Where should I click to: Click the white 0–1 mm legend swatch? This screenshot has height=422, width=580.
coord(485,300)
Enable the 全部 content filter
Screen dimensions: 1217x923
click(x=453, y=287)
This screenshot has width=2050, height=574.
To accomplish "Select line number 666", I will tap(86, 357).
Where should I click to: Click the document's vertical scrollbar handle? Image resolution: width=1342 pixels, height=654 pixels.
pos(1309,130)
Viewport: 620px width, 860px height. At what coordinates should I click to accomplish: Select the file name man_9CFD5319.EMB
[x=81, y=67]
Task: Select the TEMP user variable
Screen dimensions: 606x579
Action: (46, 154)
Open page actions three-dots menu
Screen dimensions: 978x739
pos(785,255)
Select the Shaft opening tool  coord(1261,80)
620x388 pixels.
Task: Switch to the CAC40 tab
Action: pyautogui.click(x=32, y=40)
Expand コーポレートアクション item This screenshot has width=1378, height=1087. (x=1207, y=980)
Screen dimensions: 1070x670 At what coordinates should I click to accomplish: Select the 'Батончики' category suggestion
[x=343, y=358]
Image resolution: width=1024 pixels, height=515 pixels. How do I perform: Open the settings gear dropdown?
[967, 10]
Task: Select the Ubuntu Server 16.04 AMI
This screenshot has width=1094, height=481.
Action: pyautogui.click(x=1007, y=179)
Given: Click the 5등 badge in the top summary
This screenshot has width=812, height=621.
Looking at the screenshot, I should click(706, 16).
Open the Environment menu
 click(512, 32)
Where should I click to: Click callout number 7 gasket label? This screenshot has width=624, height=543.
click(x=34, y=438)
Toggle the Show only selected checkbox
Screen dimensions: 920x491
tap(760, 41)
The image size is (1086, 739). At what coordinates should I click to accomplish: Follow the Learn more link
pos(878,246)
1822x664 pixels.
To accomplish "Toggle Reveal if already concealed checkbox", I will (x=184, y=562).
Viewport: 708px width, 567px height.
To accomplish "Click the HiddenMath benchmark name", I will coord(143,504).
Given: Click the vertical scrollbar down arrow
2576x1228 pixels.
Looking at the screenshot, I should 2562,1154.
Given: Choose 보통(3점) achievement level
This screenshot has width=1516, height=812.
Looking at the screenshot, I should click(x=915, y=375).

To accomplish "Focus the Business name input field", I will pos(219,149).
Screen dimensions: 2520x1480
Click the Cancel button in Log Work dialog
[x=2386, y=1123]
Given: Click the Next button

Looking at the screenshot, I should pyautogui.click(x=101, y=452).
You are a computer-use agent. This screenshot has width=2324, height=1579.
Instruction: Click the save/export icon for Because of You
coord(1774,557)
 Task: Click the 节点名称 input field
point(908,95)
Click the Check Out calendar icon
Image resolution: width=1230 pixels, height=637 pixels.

──────────

■ WHAT THE TASK ASKS ■
Repeat exactly the lines that run from the opening of the listing through the line holding "Given: Click the vertical". Leave out everything else.

■ EXERCISE ANSWER ■
Where should I click to: Click the white 0–1 mm legend swatch? This screenshot has height=422, width=580.
coord(485,300)
Enable the 全部 content filter
Screen dimensions: 1217x923
click(x=453, y=287)
This screenshot has width=2050, height=574.
To accomplish "Select line number 666", I will tap(86, 357).
Where should I click to: Click the document's vertical scrollbar handle? Image resolution: width=1342 pixels, height=654 pixels.
pos(1309,130)
Viewport: 620px width, 860px height. At what coordinates should I click to accomplish: Select the file name man_9CFD5319.EMB
[x=81, y=67]
Task: Select the TEMP user variable
Screen dimensions: 606x579
Action: (46, 154)
Open page actions three-dots menu
Screen dimensions: 978x739
pos(785,255)
Select the Shaft opening tool  coord(1261,80)
620x388 pixels.
Task: Switch to the CAC40 tab
Action: pyautogui.click(x=32, y=40)
Expand コーポレートアクション item This screenshot has width=1378, height=1087. (x=1207, y=980)
Screen dimensions: 1070x670 At what coordinates should I click to accomplish: Select the 'Батончики' category suggestion
[x=343, y=358]
Image resolution: width=1024 pixels, height=515 pixels. How do I perform: Open the settings gear dropdown?
[967, 10]
Task: Select the Ubuntu Server 16.04 AMI
This screenshot has width=1094, height=481.
Action: pyautogui.click(x=1007, y=179)
Given: Click the 5등 badge in the top summary
This screenshot has width=812, height=621.
Looking at the screenshot, I should click(706, 16).
Open the Environment menu
 click(512, 32)
Where should I click to: Click callout number 7 gasket label? This screenshot has width=624, height=543.
click(x=34, y=438)
Toggle the Show only selected checkbox
Screen dimensions: 920x491
tap(760, 41)
The image size is (1086, 739). At what coordinates should I click to accomplish: Follow the Learn more link
pos(878,246)
1822x664 pixels.
To accomplish "Toggle Reveal if already concealed checkbox", I will (x=184, y=562).
Viewport: 708px width, 567px height.
To accomplish "Click the HiddenMath benchmark name", I will coord(143,504).
Given: Click the vertical scrollbar down arrow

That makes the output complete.